In this open air version, the scene was 1960s’ Verona-on-Sea, with the Montagues represented by a rowdy gang of leather-clad Rockers and the Capulets as conservative Mods.

As audience members arrived for picnics on the lawn, aromas from a fish and chip van and stalls selling candy floss and ice cream added to the hugely entertaining overall experience.

Simon Pell’s seaside set with sand and deckchairs was dominated by high scaffolding serving as a pier for promenading and for the balcony.

Exits and entrances were enhanced, Heartbeat-style, by period pop music or Gregorian chant, while sounds off included motorbike revving and police whistles to great effect.
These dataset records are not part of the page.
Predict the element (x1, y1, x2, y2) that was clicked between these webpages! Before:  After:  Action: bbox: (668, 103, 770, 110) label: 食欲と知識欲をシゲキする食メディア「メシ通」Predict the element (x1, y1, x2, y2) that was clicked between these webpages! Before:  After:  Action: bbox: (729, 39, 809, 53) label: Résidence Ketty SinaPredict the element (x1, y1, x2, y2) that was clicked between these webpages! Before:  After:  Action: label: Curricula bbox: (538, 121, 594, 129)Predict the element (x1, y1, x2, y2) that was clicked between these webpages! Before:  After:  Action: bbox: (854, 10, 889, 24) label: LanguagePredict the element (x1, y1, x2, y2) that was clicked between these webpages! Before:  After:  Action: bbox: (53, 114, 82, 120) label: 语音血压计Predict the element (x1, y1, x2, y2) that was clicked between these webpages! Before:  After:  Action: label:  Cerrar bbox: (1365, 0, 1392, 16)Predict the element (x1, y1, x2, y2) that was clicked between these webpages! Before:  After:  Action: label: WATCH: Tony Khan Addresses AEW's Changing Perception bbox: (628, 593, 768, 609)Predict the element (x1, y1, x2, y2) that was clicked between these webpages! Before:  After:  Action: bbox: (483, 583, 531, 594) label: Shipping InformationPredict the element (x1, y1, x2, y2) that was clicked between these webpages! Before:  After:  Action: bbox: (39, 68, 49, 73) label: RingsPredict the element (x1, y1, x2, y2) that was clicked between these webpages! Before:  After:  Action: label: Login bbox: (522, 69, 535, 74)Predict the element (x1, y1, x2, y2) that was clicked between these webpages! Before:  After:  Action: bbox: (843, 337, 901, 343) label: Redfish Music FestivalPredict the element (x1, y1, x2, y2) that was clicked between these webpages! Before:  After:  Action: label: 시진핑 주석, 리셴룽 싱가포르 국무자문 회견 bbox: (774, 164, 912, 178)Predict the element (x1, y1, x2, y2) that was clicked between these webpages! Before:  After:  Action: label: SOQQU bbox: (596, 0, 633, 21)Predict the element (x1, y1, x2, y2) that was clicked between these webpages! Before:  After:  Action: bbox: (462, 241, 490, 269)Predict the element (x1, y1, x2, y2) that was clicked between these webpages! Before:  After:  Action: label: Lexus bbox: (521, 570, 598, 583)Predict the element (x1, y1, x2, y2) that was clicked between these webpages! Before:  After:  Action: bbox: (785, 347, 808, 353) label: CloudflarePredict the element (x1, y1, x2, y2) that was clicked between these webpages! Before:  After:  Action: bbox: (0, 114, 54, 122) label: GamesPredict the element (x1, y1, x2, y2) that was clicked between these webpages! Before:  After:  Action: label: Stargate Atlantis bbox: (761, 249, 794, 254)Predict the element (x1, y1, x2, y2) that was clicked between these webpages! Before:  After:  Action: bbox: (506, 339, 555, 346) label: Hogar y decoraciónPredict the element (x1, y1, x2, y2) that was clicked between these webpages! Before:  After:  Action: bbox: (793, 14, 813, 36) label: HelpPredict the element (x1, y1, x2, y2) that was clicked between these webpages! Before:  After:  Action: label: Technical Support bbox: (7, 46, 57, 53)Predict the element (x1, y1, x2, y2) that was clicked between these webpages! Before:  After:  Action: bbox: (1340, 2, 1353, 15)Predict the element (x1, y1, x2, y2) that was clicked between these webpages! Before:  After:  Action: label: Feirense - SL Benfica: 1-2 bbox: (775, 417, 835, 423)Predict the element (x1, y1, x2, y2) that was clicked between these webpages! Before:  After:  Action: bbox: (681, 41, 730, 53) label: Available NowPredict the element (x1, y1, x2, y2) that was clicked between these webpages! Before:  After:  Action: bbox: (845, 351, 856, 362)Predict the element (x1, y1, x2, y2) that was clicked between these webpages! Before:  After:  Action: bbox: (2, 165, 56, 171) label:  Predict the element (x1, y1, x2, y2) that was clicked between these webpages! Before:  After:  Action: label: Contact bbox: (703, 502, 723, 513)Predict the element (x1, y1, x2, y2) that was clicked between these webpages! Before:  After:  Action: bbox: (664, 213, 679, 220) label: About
The large cast of amateur actors rose magnificently to the task of portraying holiday makers, servants, policemen and townsfolk moved or affected by gang fights and family drama, with superb comic performances from Chris Best as a stooped and arthritic Nurse and Andrew Stainthorpe as a French butler with pet dog in tow. Ian Kirkbride’s authoritative chief constable was also well done.

Amid uproarious comedy in the first half, undercurrents of violence were epitomised by Oliver Smith’s bitterness as athletic wild rebel Mercutio and Steven Bainbridge’s almost psychopathic thug Tybalt, while Laurence Sach’s parental tyranny was truly chilling.

The fateful attraction between Rob Capon’s smouldering Billy Fury lookalike Romeo and Ella Blackburn’s fresh-faced naturalness as Juliet was beautifully choreographed, and their key speeches were movingly expressed in a mostly sombre second half, ending with sad and pertinent focus on teenage suicide caused by conflict beyond their control.